The hotly-anticipated stock market listing of WeWork’s parent company could be delayed until at least October, according to reports.
We Company’s planned flotation has been dogged by worries that investors are going cold on the office sharing firm, once valued at $47bn (£37.8bn).
Several reports citing unnamed sources, including the Wall Street Journal, said a delay was now being considered.
We Company was due to start marketing the business to investors this week.
The possible delay comes after Reuters reported last week that We Company may seek a valuation in its IPO of between $10bn and $12bn, a sharp discount to the mooted $47bn price tag suggested in January.

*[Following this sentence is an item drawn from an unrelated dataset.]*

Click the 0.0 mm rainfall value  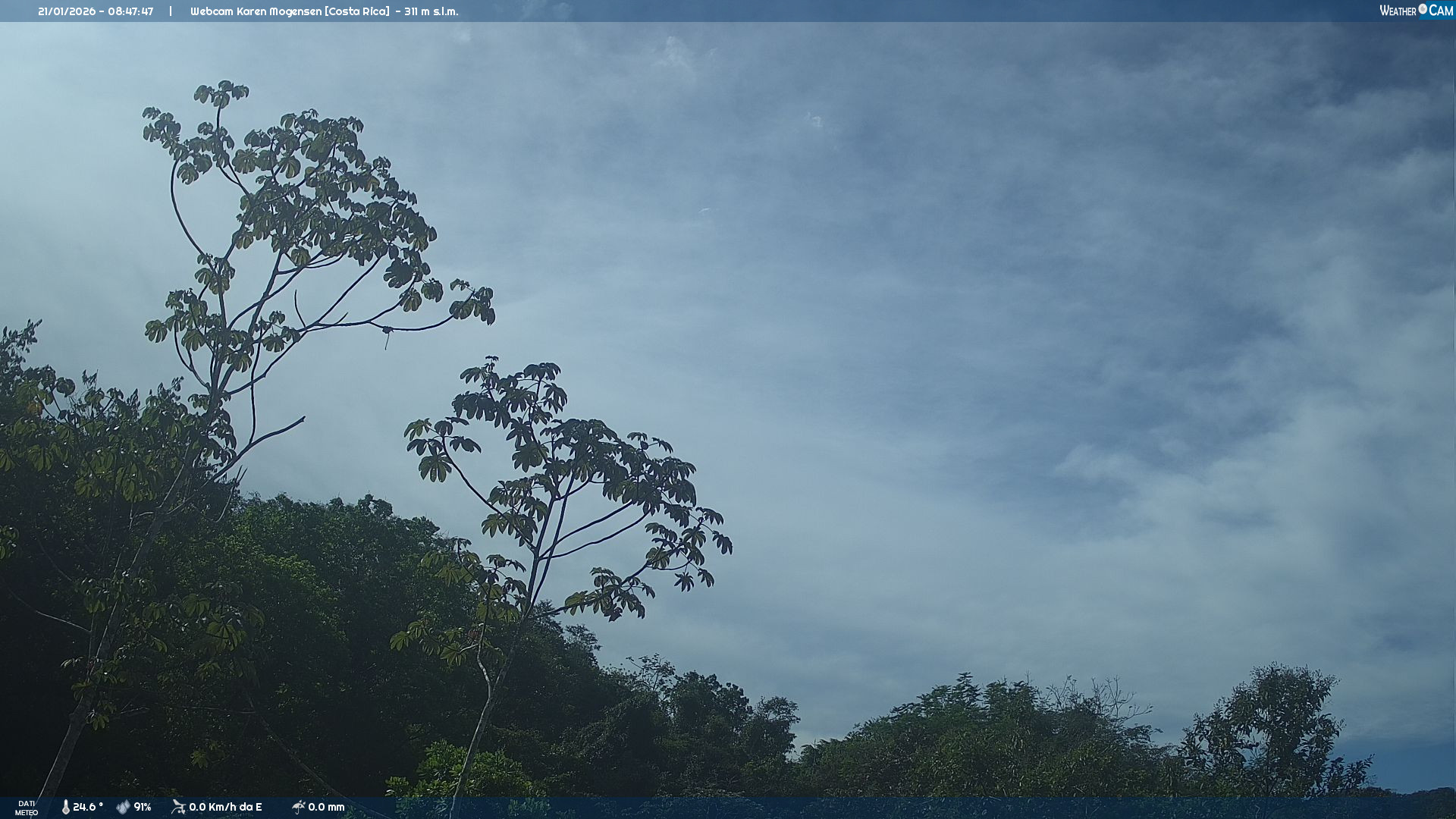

In the past few months, We Company has faced concerns over its corporate governance standards, as well as the sustainability of its business model, which relies on a mix of long-term liabilities and short-term revenue.

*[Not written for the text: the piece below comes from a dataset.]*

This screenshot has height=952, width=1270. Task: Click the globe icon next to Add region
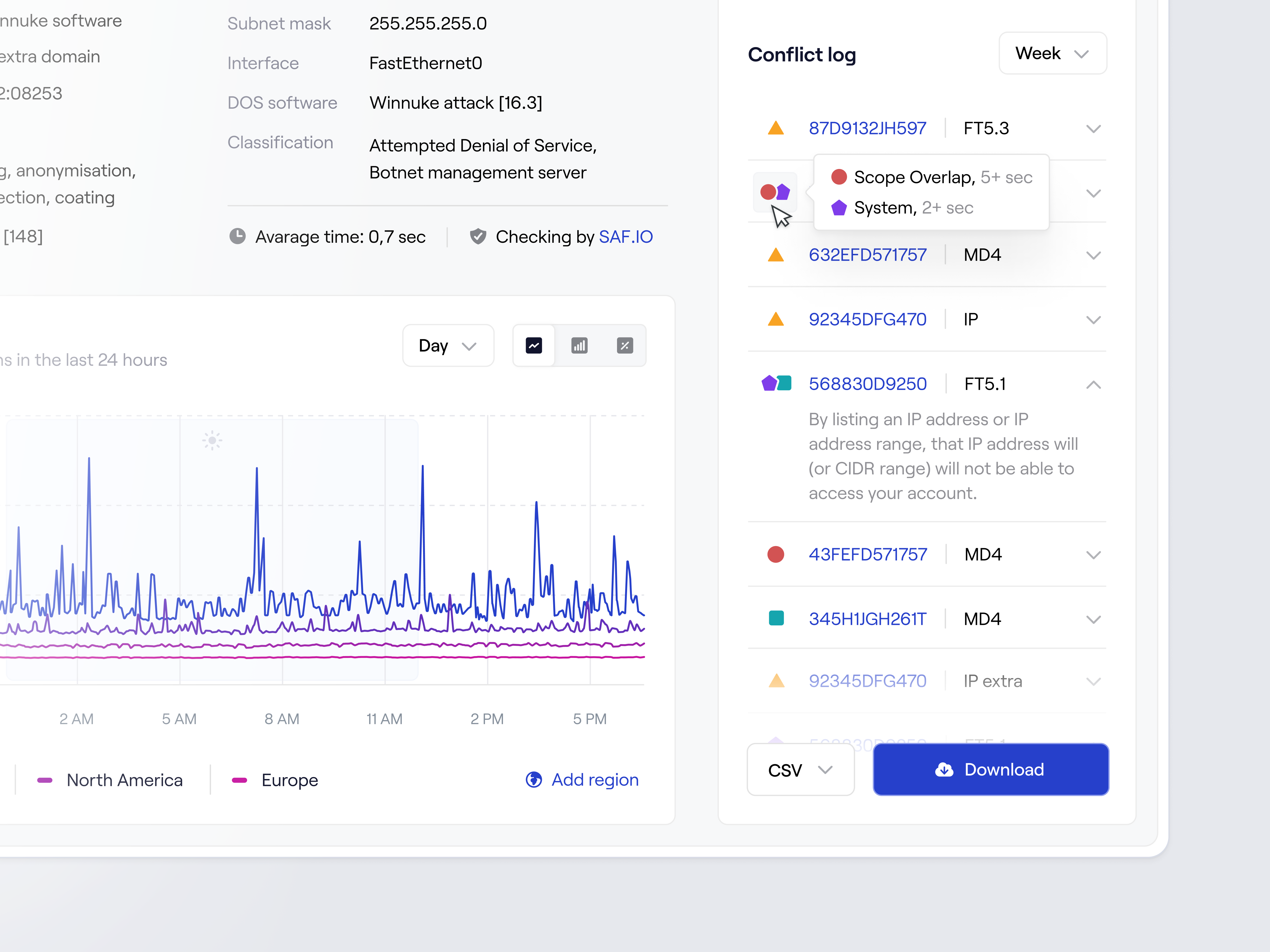click(533, 780)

Critics say WeWork’s model could leave it vulnerable during an economic downturn.
The company rents office space for the long term, subletting that space to firms and individuals on more flexible lease terms. That could leave it on the hook for lease payments even if tenants grow scarce.

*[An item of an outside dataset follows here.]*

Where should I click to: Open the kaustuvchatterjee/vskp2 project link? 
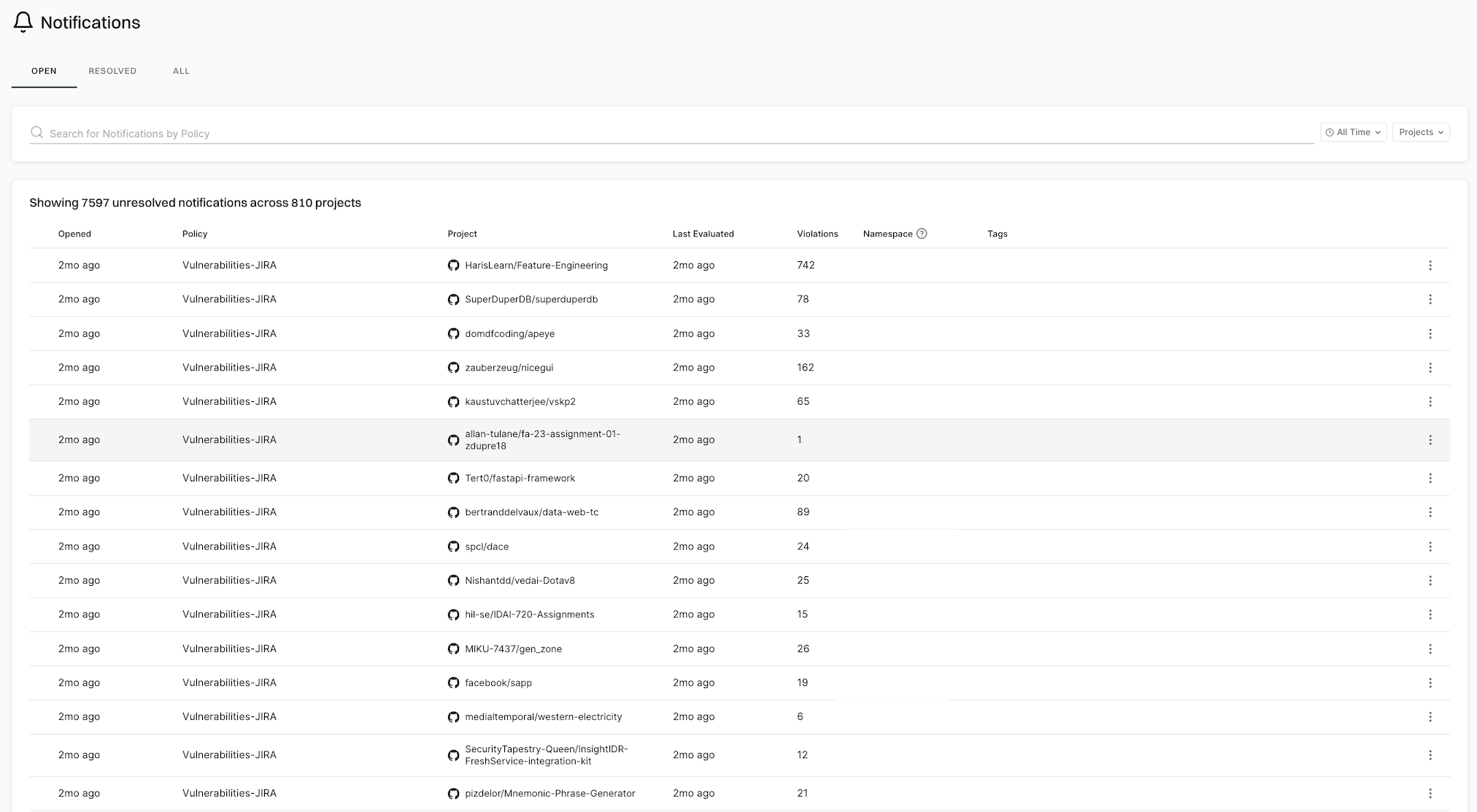tap(520, 402)
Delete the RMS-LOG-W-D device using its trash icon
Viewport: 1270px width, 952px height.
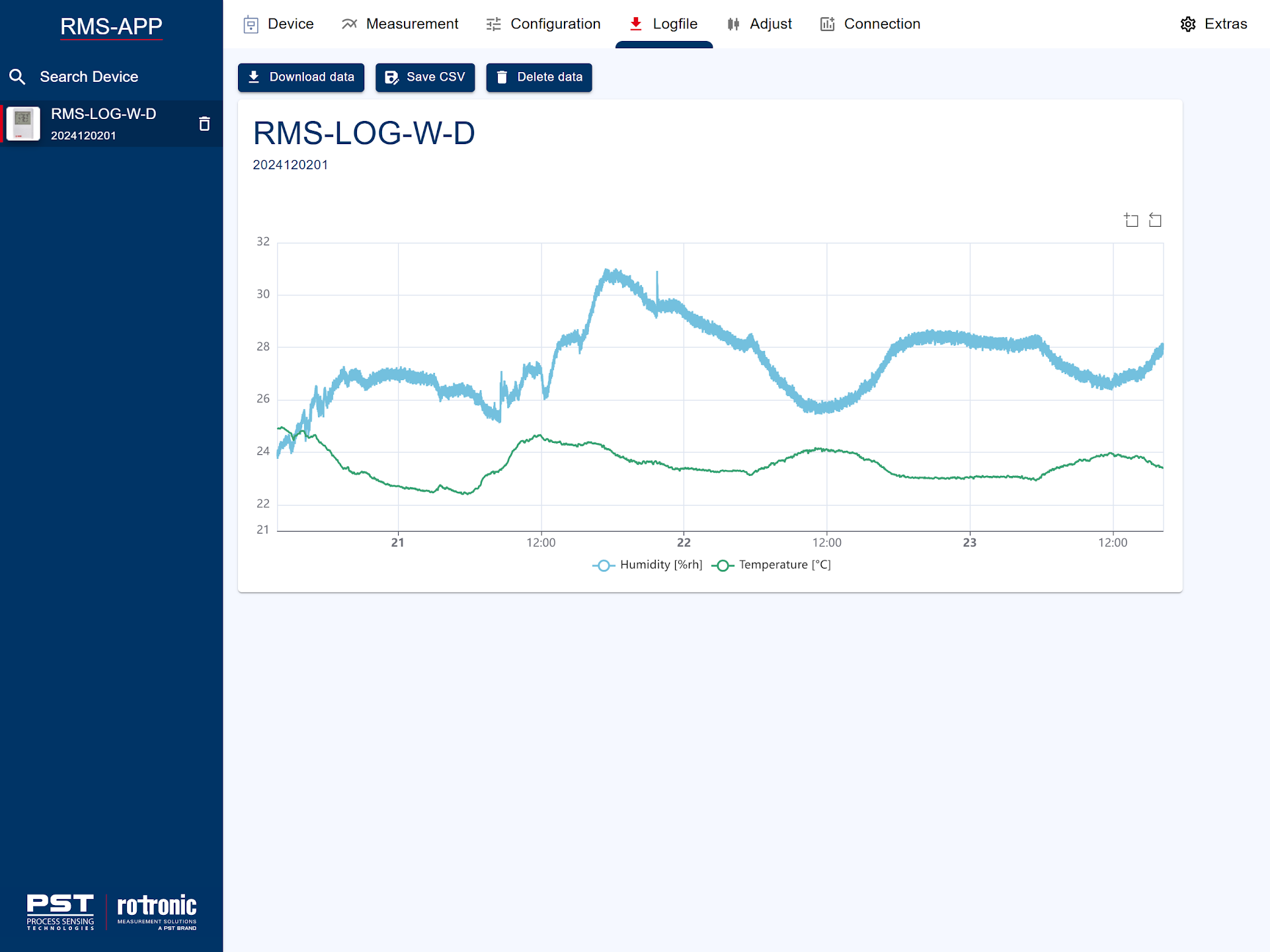(x=204, y=124)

WeWork has also faced questions about its complicated financial ties to founder chief executive, Adam Neumann, who would retain voting control of the company.
Earlier this month, founder Adam Neumann returned $5.9m worth of stock to the firm, which he had controversially received in exchange for his trademark of “We”.
Concerns about slowing global growth could also contribute to a difficult ride in the public markets, as seen in other high-profile offerings this year, such as Uber.
Since WeWork’s start in New York in 2010, it has expanded to more than 500 locations in 111 cities across 29 countries.
However, that rapid expansion has been expensive. WeWork lost about $1.6bn last year, despite revenue nearly doubling.